Wonder if she thinks about those 13 years. If she can see now what I saw then. That she was loved just not in the way she wanted. That attention and love aren’t the same thing. That destroying someone else doesn’t elevate you. That the problem was never my diabetes. The problem was that she made my medical condition into her identity crisis and decided I owed her something for existing.
My therapist says I’m making remarkable progress, that most people who’ve survived what I survived struggle for decades with trust and safety. I told her that’s because most people don’t spend their formative years training for survival. I had 13 years of practice before the big finale. I knew how to hide supplies, watch for sabotage, sleep lightly, trust no one.

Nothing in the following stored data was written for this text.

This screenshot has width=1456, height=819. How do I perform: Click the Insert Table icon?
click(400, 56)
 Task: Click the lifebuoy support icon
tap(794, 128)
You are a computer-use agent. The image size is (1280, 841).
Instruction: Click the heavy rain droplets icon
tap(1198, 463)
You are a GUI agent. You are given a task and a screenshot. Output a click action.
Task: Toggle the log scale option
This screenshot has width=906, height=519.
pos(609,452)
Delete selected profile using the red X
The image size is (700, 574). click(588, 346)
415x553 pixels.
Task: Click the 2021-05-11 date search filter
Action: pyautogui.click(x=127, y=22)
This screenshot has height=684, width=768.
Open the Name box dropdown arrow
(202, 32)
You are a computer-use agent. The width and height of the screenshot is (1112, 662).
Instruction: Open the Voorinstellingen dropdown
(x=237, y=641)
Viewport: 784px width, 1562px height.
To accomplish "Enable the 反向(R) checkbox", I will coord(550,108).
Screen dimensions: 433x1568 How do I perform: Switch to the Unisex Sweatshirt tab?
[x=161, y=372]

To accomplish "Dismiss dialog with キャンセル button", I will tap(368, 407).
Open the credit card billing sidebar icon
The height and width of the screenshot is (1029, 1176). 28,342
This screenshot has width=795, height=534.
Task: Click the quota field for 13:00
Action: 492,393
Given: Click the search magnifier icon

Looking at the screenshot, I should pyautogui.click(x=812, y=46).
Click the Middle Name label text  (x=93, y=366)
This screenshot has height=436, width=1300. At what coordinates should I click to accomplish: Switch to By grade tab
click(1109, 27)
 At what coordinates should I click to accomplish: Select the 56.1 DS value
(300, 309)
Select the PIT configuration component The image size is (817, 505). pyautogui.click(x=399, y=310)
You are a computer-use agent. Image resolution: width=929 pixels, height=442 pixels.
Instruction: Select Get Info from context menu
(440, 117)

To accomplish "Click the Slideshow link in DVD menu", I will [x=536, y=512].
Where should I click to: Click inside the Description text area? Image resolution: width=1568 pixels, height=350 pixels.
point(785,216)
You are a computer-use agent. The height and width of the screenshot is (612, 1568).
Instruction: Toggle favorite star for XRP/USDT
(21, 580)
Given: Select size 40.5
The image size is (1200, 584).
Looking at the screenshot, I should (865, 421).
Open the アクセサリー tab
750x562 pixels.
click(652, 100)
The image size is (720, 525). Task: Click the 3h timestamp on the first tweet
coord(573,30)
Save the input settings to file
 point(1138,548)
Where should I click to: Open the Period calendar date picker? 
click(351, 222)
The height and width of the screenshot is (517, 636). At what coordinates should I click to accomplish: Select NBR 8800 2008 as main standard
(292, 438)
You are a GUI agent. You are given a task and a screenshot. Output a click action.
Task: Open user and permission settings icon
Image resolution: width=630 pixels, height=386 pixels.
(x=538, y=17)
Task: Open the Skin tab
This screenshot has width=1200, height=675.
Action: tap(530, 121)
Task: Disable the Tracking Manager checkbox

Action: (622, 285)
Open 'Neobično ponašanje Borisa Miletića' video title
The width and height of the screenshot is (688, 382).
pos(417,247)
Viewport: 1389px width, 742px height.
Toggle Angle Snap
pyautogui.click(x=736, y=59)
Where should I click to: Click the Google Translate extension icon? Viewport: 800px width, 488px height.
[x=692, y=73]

My sister thought she was destroying me. all those years. But she was actually training me to survive her. There’s irony in that. I think she spent 13 years trying to make me invisible and ended up making me sharp enough to cut through her lies. Strong enough to survive her final betrayal. Aware enough to recognize abuse when everyone else called it love.
She gave me that even though she didn’t mean to. She made me someone who refuses to be erased. Someone who knows their worth isn’t determined by another person’s jealousy. Someone who survived despite everything she did to prevent it. I’m 20 years old. I have diabetes. I have PTSD. I have a sister in prison who tried to k!ll me.
And I have a life that I’m building carefully, deliberately, with better boundaries and clearer vision than most people my age. I’m not grateful for what happened. I’m not thankful for the trauma, but I’m here. I’m alive. I’m learning to trust again slowly learning to let people in without wondering if they’ll use my vulnerabilities to destroy me.
My sister gets out in two more years if she makes parole. I’ll be 22, graduated probably. Started my career, living somewhere she doesn’t know. The restraining order will stay in effect, but I’m making plans anyway. Different state, unlisted address, new phone number, just in case, because I learned the most important lesson early. Sometimes the person who’s supposed to love you the most is the one you need the most protection from.
And that’s okay. Survival isn’t pretty. Boundaries aren’t cruel. Cutting off toxic family isn’t betrayal. It’s just refusing to d!e for someone else’s story. And after everything, I think I’ve earned that right. So that’s where I am now. 20 years old, alive against considerable odds, learning to be happy in spite of everything.
My sister wanted me invisible. Instead, I’m here taking up space, refusing to apologize for existing. Turns out survival is the best revenge. Who knew?